Menurut rencana, gunung akan dibabat untuk aktivitas pertambangan rakyat. Keyakinan warga, bukit setinggi sekitar 300 Meter di atas permukaan laut (Mdpl) itu menyimpan kandungan logam mulia emas. Karena tahun 2021 lalu, bukit ini ibarat gula. Jadi rebutan tambang liar yang melibatkan warga lokal dan TKA China. Menyisakan ratusan lubang bekas galian tambang tradisional.
Hendra Gunawan adalah Ketua Badan Permusyawaratan Desa (BPD) Seloto. Ia masuk dalam struktur koperasi tambang bentukan Musyafirin sebagai pengawas. Posisi cukup strategis warga mengenal Hendra sebagai tokoh masyarakat di sana.
Meski menduduki posisi jabatan formal di desa, Alumni Fakultas Ekonomi Universitas Mataram ini punya pengalaman melawan tambang ilegal.

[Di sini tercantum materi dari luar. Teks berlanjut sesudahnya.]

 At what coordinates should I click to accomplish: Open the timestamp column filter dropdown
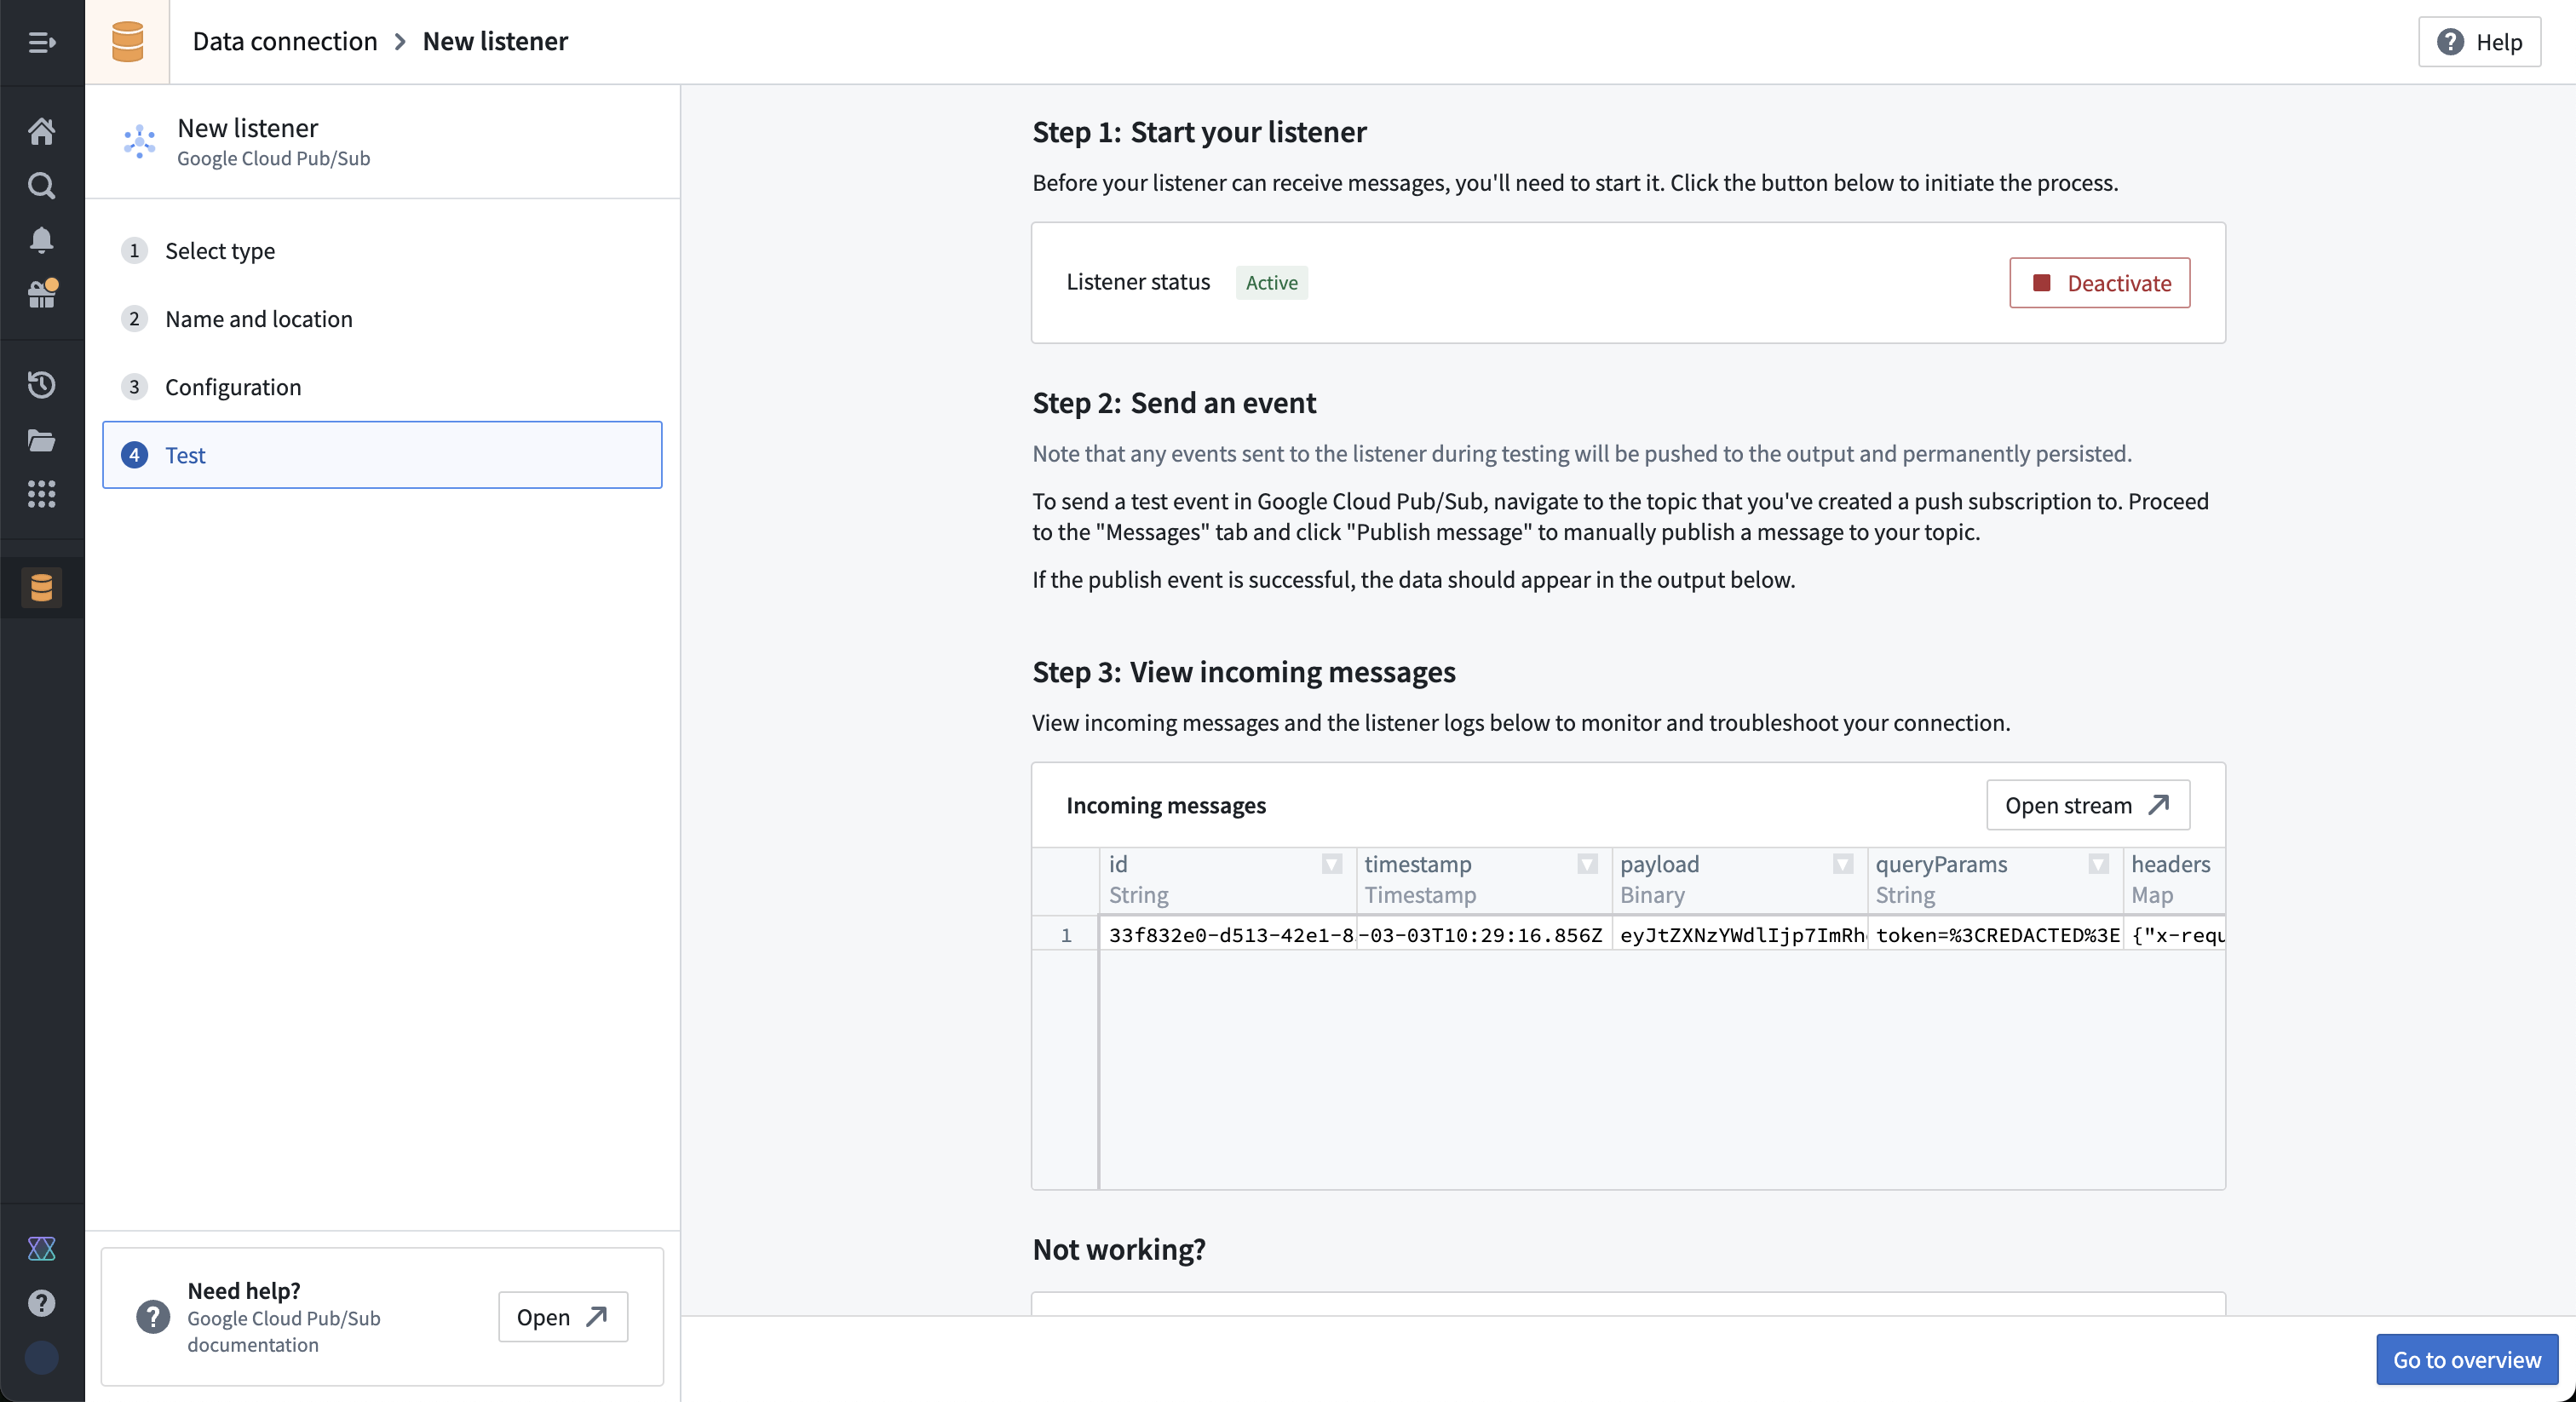[x=1587, y=864]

Tahun 2021 lalu, Hendra Gunawan mengangkat megaphone memimpin warga menolak aktivitas tambang ilegal yang melibatkan Tenaga Kerja Asing (TKA) asal China. Tambang yang menggunakan alat berat itu, sudah membuka kolam pengolahan material. Warga melawan karena khawatir limbahnya semakin mencemari Danau Lebo yang jaraknya beberapa ratus meter dari batas luar desa.
Gerakan “Penyelamatan Danau Lebo” berhasil menutup paksa tambang rakyat skala besar itu, bermodalkan keputusan Dinas LHK NTB tanggal 15 Juli 2021.

Sejak insiden itu, isu tambang rakyat sebenarnya sudah hilang dari Seloto. Bekas galian masih menyisakan permukaan bukit yang menganga. Tapi agenda itu bangkit kembali setelah ada semangat pembukaan koperasi tambang rakyat.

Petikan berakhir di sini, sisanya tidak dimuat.